Bu memleketin en acılı yaralarını, anne tükürüğü gibi şifalı sözleriyle iyileştirmeye çalışmış bir ‘koca yazar’ını bir bakan, ‘Bu ülkeyi sevmeyenler var’ diye hedef gösterir.
İnsanlarının canlı canlı yakıldığı bir otel hâlâ müze yapılamamıştır ve bundan yüksek sesli, kitlesel bir utanç duyulmamaktadır.

Faşist provokatörler bir üniversitede ayan beyan çocuk öldürmeye çalışırken yakalanıp ‘dinlendirildikten’ sonra hemen salıverilmektedir.

Burası hangi ülkedir? Burası 80’lerde Latin Amerika’da askeri darbe sonrası darmadağın olmuş bir ülke değil, burası Türkiye. Burada darbe yapmaya gerek yok!

Saldırı-savunma
Çünkü burada, işçileri daha da insanlıktan çıkarmak için iş bulma süreci özelleştiriliyor. Burada Yaşar Kemal, Çevre ve Orman Bakanı Veysel Eroğlu tarafından ‘Türkiye’yi sevmemekle’ suçlanabiliyor.

Sivas katliamının üzerinden bir yıl daha geçiyor ve biz gazeteciler her yıl gidip aynı otelin aynı lobisinde bu ülkenin kaybettiği vicdanını arıyoruz.

Akdeniz Üniversitesi’nde elinde silah adam öldürmeye çalışan provokatörün salıverilmesine karşı çıkan sesler duyulmuyor.

Vicdanın ve aklın uğradığı bu saldırıya karşı vicdanımızı ve aklımızı dayanışarak korumaktan başka çaremiz yok.

Hrant’ın meydan kalbi
Son yıllarda vicdanımızı ve aklımızı korumak için yaptığımız en ‘kalabalık’ dayanışma Hrant’ın ölümünden sonra gerçekleşti.

Hrant, o günden beri sadece Hrant değil.
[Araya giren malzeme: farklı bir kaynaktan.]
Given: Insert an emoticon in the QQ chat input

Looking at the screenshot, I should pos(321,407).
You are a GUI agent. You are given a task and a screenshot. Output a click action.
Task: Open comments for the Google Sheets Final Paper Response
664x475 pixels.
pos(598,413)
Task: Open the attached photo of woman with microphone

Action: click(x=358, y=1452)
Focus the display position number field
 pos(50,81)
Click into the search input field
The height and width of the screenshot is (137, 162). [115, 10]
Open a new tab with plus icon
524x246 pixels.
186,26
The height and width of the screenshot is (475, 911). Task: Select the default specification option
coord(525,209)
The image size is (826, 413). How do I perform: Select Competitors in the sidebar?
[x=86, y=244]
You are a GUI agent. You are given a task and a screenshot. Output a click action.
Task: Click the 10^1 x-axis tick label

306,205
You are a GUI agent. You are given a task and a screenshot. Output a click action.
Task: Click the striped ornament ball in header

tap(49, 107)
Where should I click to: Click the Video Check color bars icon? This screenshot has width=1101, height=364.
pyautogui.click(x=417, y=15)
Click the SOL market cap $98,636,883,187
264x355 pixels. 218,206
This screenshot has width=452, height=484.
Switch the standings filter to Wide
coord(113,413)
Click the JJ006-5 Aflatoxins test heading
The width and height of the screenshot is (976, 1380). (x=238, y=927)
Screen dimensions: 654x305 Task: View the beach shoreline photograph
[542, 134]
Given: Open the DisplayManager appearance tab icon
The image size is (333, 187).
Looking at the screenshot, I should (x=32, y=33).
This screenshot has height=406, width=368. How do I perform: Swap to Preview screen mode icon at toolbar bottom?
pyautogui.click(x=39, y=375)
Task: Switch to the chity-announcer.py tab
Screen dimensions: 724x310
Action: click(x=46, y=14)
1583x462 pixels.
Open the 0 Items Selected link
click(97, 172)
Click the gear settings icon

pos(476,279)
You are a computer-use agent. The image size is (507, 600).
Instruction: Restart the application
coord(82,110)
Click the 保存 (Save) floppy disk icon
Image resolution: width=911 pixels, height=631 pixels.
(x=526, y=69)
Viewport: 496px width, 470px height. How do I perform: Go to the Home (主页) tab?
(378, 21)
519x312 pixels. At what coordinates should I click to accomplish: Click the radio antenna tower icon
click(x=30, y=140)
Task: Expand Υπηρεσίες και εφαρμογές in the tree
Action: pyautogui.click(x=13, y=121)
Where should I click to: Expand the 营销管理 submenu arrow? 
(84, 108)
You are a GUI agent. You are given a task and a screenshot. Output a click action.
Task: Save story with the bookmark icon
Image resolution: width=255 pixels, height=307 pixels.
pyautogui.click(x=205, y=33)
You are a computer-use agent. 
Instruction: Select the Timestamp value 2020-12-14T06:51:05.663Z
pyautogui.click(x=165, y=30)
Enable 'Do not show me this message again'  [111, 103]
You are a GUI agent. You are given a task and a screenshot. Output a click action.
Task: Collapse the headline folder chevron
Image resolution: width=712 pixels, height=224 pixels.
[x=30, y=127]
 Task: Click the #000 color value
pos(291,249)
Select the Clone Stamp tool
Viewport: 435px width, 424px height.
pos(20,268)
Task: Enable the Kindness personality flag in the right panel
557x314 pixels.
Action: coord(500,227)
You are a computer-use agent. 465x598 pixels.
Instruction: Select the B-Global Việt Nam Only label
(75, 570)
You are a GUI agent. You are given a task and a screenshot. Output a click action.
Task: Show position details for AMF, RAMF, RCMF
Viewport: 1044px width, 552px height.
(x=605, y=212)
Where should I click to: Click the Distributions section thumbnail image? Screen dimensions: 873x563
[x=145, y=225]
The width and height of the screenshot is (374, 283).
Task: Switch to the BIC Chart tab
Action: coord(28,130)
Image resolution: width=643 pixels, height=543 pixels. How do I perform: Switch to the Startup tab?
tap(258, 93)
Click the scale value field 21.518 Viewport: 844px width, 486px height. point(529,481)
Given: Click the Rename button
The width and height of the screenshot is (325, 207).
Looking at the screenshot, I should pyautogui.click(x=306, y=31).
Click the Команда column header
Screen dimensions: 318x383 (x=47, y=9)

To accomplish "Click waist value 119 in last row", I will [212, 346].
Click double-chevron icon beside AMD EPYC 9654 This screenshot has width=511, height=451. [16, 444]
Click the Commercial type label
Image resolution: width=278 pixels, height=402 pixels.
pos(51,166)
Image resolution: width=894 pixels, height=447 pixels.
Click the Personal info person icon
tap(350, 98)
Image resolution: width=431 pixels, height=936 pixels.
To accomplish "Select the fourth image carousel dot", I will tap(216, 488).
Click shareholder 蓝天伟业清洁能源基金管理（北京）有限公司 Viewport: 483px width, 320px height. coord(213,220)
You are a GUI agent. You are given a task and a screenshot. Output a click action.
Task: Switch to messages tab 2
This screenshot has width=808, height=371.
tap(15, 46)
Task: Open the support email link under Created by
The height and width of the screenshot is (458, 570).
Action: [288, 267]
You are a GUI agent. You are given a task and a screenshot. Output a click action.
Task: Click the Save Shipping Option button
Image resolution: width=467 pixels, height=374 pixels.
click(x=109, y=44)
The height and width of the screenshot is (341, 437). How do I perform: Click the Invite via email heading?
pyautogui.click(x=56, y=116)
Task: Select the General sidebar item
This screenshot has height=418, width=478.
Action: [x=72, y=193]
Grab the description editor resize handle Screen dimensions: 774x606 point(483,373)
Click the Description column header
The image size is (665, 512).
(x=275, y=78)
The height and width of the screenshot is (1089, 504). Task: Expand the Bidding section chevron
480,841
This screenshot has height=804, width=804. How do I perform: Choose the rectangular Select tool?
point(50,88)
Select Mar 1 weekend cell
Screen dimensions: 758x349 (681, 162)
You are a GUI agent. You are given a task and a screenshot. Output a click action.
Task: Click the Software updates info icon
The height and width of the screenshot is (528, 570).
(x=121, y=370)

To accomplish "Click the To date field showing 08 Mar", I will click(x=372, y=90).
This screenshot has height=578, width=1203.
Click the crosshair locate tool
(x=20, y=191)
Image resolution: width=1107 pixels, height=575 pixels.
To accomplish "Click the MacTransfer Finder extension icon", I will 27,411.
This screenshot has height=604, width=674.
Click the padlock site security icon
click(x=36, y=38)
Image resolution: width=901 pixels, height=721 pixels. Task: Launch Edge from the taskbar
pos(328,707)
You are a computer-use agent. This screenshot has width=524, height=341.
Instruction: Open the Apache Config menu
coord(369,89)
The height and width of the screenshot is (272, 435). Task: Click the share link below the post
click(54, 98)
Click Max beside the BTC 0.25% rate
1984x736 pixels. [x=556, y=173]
Herhalde ölümünün en azından böyle bir şeye yaradığını, insanların vicdanının harekete geçmesi için o vicdana en derin çentiği ölerek attığını bilseydi gam yemezdi.

Ne tuhaf ve acıklıdır ki arkadaşımızın, kardeşimizin, meslektaşımızın öldürülmesi, siyasi gerilimler sebebiyle birbirine selam vermeyecek grupları bir araya getirdi.

İnsan zinciri
Şimdi, bugünlerde yeniden ‘birleşiyor’ insan zinciri. 4 Temmuz’da İstanbul Taksim’de, Galatasaray Lisesi’nin önünde 18.30’da bir insan zinciri kurulmaya başlanacak.
Vicdan ve akıl için bir insan zinciri. 6 Temmuz’da Beşiktaş Meydanı’nda saat 10.00’da duruşma için toplanacak insanlar. Gelin!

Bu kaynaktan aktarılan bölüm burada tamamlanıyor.